In 1941, the parish numbered 35 families. Today there are approximately 600 households participating in church activities at the main church in Muncy. In addition, approximately 300 women at the State Correctional Institution (SCI) in Muncy are parishioners, who attend services at the chapel there. The number of parish members and their involvement in church and community has changed over the years. Their awareness and understanding of the mission to which Jesus calls them continues to evolve.
At the beginning of the twentieth century few Catholics lived in the area. Those who attended Mass traveled distances - for example, by train to Annunciation Church in Williamsport. Through the efforts of several individuals, Bishop Hafey approved the purchase of a property that included an empty parcel and a house at 526 South Main Street, Muncy and assigned a pastor - Fr. Hubert McGranaghan. Given the date of the first mass (Pearl Harbor Day), it is evident that a variety of factors have nurtured and shaped the character of Resurrection Parish. These influences include the global church, the local Christian and other faith communities as well as national and local historical forces that have transformed the social composition and function of the area surrounding the church's location in Muncy.

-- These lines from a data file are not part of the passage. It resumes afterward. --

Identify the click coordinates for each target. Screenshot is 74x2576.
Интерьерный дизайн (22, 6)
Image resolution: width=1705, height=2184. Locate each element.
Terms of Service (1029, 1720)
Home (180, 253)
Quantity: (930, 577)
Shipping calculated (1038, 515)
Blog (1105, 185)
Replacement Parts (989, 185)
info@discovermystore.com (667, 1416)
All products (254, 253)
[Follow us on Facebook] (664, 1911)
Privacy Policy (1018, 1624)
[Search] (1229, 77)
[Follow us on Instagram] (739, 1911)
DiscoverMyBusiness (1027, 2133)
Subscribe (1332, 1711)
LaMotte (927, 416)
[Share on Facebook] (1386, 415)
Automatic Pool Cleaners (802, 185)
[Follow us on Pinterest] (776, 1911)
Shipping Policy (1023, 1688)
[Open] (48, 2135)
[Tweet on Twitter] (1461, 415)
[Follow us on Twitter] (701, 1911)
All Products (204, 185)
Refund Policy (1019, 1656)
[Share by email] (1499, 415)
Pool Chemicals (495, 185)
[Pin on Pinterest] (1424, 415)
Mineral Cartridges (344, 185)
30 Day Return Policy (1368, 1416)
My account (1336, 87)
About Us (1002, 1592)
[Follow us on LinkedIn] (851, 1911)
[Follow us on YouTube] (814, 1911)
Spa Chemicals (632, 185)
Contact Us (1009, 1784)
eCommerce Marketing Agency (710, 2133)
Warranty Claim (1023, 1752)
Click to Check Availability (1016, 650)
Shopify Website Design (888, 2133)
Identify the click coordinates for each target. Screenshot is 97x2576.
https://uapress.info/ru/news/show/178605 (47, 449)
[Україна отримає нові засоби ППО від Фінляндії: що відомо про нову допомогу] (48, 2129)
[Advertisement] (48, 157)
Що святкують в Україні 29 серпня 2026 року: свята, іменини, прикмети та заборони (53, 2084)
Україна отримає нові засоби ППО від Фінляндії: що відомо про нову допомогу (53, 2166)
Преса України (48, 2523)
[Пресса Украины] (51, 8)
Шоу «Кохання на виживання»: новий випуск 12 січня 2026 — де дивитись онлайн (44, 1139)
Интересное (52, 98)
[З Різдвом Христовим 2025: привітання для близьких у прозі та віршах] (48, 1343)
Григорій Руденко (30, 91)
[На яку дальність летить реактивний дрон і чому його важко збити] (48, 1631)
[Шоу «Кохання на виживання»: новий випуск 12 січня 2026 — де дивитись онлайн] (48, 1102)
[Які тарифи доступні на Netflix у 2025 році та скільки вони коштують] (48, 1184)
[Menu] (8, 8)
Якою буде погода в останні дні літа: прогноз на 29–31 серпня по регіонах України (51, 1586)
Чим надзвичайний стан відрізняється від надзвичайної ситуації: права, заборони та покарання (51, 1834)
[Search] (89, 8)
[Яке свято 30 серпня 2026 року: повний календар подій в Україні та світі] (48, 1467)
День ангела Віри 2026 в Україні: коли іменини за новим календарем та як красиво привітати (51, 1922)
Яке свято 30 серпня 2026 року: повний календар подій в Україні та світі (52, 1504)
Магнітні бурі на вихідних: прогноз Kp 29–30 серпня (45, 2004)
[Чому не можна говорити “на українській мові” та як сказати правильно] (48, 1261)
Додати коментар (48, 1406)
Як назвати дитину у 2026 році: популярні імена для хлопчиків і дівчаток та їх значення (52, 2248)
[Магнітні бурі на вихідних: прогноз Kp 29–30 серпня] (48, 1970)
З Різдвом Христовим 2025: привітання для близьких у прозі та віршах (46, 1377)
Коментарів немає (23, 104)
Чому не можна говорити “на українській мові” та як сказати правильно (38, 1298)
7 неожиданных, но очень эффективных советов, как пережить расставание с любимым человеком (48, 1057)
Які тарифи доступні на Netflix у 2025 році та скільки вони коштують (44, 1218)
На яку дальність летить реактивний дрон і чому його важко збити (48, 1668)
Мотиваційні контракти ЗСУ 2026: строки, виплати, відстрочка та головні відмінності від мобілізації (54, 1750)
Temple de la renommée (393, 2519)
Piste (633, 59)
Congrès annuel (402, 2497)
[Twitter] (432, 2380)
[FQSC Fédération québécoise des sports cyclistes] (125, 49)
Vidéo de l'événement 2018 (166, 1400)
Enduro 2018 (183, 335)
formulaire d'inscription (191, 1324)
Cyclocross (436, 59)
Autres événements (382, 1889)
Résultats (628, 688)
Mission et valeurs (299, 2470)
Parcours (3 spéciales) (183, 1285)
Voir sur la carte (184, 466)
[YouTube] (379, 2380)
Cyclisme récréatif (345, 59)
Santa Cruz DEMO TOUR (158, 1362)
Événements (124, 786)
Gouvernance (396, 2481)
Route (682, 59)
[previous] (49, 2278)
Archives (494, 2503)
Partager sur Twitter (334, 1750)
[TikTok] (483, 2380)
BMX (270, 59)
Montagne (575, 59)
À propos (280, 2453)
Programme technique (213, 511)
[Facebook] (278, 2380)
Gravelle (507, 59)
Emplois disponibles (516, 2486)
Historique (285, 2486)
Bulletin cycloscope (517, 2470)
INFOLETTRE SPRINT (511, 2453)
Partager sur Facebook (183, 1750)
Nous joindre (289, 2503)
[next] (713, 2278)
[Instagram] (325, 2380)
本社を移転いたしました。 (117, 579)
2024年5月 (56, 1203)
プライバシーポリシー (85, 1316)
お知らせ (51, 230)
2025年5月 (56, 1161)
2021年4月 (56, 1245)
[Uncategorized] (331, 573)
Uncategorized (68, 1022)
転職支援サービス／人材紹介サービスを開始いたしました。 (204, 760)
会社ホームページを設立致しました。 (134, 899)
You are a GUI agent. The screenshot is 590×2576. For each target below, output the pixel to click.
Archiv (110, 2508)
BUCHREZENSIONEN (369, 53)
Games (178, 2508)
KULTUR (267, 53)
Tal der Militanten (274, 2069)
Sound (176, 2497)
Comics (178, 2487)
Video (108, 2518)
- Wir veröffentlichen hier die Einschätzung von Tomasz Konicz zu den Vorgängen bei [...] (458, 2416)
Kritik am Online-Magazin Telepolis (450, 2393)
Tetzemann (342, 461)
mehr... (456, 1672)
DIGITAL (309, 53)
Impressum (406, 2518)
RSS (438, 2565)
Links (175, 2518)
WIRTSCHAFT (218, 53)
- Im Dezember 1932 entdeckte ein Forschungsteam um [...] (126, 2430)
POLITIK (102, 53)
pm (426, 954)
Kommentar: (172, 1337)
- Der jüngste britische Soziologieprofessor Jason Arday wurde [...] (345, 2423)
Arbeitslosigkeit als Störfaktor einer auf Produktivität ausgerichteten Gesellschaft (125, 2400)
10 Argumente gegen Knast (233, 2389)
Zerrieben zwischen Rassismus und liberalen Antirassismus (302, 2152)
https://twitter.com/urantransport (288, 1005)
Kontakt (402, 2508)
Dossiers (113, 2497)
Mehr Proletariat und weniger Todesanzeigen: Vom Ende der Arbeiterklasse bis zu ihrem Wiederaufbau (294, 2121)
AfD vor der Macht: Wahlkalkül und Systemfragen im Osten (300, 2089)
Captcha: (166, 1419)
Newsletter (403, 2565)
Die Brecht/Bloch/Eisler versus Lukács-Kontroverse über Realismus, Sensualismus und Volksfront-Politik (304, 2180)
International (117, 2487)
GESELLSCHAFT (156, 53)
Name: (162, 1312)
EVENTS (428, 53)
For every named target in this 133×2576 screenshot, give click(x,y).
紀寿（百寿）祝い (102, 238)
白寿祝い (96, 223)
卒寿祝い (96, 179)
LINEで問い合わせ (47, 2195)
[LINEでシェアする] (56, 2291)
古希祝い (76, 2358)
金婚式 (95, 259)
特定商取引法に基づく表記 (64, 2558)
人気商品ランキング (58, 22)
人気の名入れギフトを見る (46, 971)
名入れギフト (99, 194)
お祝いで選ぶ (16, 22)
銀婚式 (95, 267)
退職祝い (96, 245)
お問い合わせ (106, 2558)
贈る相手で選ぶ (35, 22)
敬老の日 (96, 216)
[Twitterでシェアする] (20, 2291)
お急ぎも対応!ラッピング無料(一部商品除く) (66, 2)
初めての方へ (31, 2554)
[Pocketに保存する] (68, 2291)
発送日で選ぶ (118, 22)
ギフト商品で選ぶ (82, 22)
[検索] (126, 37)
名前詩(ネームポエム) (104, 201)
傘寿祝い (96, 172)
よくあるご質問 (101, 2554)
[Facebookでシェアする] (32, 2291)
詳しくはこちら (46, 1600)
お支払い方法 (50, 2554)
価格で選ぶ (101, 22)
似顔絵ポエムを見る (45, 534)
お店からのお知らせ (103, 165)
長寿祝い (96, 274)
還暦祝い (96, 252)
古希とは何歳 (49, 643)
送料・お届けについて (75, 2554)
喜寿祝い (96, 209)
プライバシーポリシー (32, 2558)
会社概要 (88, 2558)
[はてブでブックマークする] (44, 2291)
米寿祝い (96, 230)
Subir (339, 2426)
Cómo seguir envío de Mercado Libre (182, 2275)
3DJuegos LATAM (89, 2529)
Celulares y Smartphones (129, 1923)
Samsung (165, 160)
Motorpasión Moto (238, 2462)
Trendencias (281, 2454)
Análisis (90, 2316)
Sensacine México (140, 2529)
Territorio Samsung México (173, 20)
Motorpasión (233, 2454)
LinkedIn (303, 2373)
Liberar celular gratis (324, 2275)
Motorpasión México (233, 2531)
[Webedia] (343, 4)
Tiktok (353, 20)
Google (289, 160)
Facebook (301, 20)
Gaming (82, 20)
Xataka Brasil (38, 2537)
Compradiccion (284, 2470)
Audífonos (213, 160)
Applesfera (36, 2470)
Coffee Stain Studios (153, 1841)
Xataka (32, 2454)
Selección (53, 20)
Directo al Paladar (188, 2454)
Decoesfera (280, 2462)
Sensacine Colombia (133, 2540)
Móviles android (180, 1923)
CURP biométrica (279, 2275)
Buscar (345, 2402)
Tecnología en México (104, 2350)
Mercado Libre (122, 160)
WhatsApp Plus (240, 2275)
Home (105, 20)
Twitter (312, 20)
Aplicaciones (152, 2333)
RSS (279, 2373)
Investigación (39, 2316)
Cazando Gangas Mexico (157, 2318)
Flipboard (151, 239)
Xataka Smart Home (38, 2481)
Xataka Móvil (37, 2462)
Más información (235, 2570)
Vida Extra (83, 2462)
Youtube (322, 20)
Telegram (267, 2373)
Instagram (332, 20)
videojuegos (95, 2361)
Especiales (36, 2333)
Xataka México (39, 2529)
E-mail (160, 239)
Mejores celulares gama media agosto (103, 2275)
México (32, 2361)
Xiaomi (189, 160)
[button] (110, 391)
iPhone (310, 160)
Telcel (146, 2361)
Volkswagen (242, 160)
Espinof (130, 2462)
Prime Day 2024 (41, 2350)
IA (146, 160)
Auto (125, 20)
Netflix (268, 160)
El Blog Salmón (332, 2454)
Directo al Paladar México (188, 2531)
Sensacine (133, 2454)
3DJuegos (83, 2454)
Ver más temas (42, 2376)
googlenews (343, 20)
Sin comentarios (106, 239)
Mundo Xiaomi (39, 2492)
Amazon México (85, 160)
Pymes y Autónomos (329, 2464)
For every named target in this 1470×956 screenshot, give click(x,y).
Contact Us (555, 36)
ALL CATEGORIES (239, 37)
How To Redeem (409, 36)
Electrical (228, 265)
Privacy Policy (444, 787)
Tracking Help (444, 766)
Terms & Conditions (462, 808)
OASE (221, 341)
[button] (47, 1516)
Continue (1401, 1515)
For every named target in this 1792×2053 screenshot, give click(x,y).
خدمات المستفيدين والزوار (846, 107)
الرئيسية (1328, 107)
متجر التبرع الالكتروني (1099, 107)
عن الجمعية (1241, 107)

A number of firsts quickly followed in 1942 with first baptism, first Holy Communion and marriage. Many other "firsts" would occur through the years as the religious, educational, spiritual, service, and social ministries of the parish evolved along with the physical structures that housed some of these functions.
Liturgical services are an essential part of the Resurrection community. The first church, a surplus army chapel, was dedicated in 1949. The commitment of celebrants, other liturgical ministers, and the faithful continues to contribute to the vitality of these core faith experiences. Many pastors and members of the congregation have enhanced the liturgical services. The Liturgical Committee has coordinated and developed liturgical services. The music ministry of the parish has a long history including the formation of a parish choir, the use of cantors beginning in the 1970s as song leaders, and the formation of the Resurrection Singers in the early 1970s. Lectors began reading the liturgy of the word in the 1970s. In the 1980s, Eucharistic ministers were established to provide assistance at various liturgies and to bring the Eucharist to homebound parishioners. Altar servers have likewise been active with both girls and boys participating. Several other activities during the liturgical year have extended the spiritual dimension of the season. The Seder Supper during Holy Week has grown through several decades as an enriching experience.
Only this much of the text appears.